__Task objective__:
Set down each record exactly as written.

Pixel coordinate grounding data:
━━━━━━━━━━━━━━━━

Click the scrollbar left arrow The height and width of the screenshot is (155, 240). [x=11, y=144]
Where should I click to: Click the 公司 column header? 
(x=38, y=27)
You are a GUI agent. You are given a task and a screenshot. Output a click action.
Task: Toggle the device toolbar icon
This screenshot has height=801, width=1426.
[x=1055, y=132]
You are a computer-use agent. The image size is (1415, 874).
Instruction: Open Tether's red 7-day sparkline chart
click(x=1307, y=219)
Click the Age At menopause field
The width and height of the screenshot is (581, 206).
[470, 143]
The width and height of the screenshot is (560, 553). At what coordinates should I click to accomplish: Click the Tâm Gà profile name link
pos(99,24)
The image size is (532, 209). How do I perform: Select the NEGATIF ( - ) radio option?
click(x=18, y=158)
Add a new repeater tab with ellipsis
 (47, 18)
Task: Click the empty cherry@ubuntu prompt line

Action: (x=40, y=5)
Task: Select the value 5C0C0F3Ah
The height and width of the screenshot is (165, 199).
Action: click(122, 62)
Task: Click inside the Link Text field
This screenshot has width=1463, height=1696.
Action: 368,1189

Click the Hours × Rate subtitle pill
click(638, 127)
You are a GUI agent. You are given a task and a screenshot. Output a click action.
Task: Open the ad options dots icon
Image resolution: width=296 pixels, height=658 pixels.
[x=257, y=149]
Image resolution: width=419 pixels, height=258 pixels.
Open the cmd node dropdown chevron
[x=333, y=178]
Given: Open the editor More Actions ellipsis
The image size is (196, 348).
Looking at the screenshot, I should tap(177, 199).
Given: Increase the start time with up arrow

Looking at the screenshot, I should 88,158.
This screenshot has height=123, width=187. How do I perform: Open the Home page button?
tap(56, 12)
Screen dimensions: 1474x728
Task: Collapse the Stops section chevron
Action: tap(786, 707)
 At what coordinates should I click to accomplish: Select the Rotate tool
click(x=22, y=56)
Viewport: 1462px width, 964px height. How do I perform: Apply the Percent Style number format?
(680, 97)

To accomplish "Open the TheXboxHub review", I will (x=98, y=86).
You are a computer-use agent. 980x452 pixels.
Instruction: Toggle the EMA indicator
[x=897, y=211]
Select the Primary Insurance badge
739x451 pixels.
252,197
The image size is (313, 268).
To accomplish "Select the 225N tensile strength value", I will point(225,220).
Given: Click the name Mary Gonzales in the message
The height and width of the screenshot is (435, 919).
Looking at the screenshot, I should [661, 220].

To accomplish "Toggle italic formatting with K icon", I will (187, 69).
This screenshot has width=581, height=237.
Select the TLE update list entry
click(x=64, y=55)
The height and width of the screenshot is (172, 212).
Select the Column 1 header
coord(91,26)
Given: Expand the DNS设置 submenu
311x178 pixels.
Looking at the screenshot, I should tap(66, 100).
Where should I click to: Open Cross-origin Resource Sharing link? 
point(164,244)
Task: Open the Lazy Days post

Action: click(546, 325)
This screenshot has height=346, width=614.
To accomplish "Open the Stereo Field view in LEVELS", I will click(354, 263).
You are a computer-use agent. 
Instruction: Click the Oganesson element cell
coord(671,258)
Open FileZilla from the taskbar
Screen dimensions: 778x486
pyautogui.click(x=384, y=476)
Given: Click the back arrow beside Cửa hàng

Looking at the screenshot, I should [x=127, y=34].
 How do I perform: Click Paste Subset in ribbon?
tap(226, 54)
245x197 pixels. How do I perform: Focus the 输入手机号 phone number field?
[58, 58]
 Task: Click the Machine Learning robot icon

━━━━━━━━━━━━━━━━

__Solution to this exercise__:
Click the scrollbar left arrow The height and width of the screenshot is (155, 240). [x=11, y=144]
Where should I click to: Click the 公司 column header? 
(x=38, y=27)
You are a GUI agent. You are given a task and a screenshot. Output a click action.
Task: Toggle the device toolbar icon
This screenshot has height=801, width=1426.
[x=1055, y=132]
You are a computer-use agent. The image size is (1415, 874).
Instruction: Open Tether's red 7-day sparkline chart
click(x=1307, y=219)
Click the Age At menopause field
The width and height of the screenshot is (581, 206).
[470, 143]
The width and height of the screenshot is (560, 553). At what coordinates should I click to accomplish: Click the Tâm Gà profile name link
pos(99,24)
The image size is (532, 209). How do I perform: Select the NEGATIF ( - ) radio option?
click(x=18, y=158)
Add a new repeater tab with ellipsis
 (47, 18)
Task: Click the empty cherry@ubuntu prompt line

Action: (x=40, y=5)
Task: Select the value 5C0C0F3Ah
The height and width of the screenshot is (165, 199).
Action: click(122, 62)
Task: Click inside the Link Text field
This screenshot has width=1463, height=1696.
Action: 368,1189

Click the Hours × Rate subtitle pill
click(638, 127)
You are a GUI agent. You are given a task and a screenshot. Output a click action.
Task: Open the ad options dots icon
Image resolution: width=296 pixels, height=658 pixels.
[x=257, y=149]
Image resolution: width=419 pixels, height=258 pixels.
Open the cmd node dropdown chevron
[x=333, y=178]
Given: Open the editor More Actions ellipsis
The image size is (196, 348).
Looking at the screenshot, I should tap(177, 199).
Given: Increase the start time with up arrow

Looking at the screenshot, I should 88,158.
This screenshot has height=123, width=187. How do I perform: Open the Home page button?
tap(56, 12)
Screen dimensions: 1474x728
Task: Collapse the Stops section chevron
Action: tap(786, 707)
 At what coordinates should I click to accomplish: Select the Rotate tool
click(x=22, y=56)
Viewport: 1462px width, 964px height. How do I perform: Apply the Percent Style number format?
(680, 97)

To accomplish "Open the TheXboxHub review", I will (x=98, y=86).
You are a computer-use agent. 980x452 pixels.
Instruction: Toggle the EMA indicator
[x=897, y=211]
Select the Primary Insurance badge
739x451 pixels.
252,197
The image size is (313, 268).
To accomplish "Select the 225N tensile strength value", I will point(225,220).
Given: Click the name Mary Gonzales in the message
The height and width of the screenshot is (435, 919).
Looking at the screenshot, I should [661, 220].

To accomplish "Toggle italic formatting with K icon", I will (187, 69).
This screenshot has width=581, height=237.
Select the TLE update list entry
click(x=64, y=55)
The height and width of the screenshot is (172, 212).
Select the Column 1 header
coord(91,26)
Given: Expand the DNS设置 submenu
311x178 pixels.
Looking at the screenshot, I should tap(66, 100).
Where should I click to: Open Cross-origin Resource Sharing link? 
point(164,244)
Task: Open the Lazy Days post

Action: click(546, 325)
This screenshot has height=346, width=614.
To accomplish "Open the Stereo Field view in LEVELS", I will click(354, 263).
You are a computer-use agent. 
Instruction: Click the Oganesson element cell
coord(671,258)
Open FileZilla from the taskbar
Screen dimensions: 778x486
pyautogui.click(x=384, y=476)
Given: Click the back arrow beside Cửa hàng

Looking at the screenshot, I should [x=127, y=34].
 How do I perform: Click Paste Subset in ribbon?
tap(226, 54)
245x197 pixels. How do I perform: Focus the 输入手机号 phone number field?
[58, 58]
 Task: Click the Machine Learning robot icon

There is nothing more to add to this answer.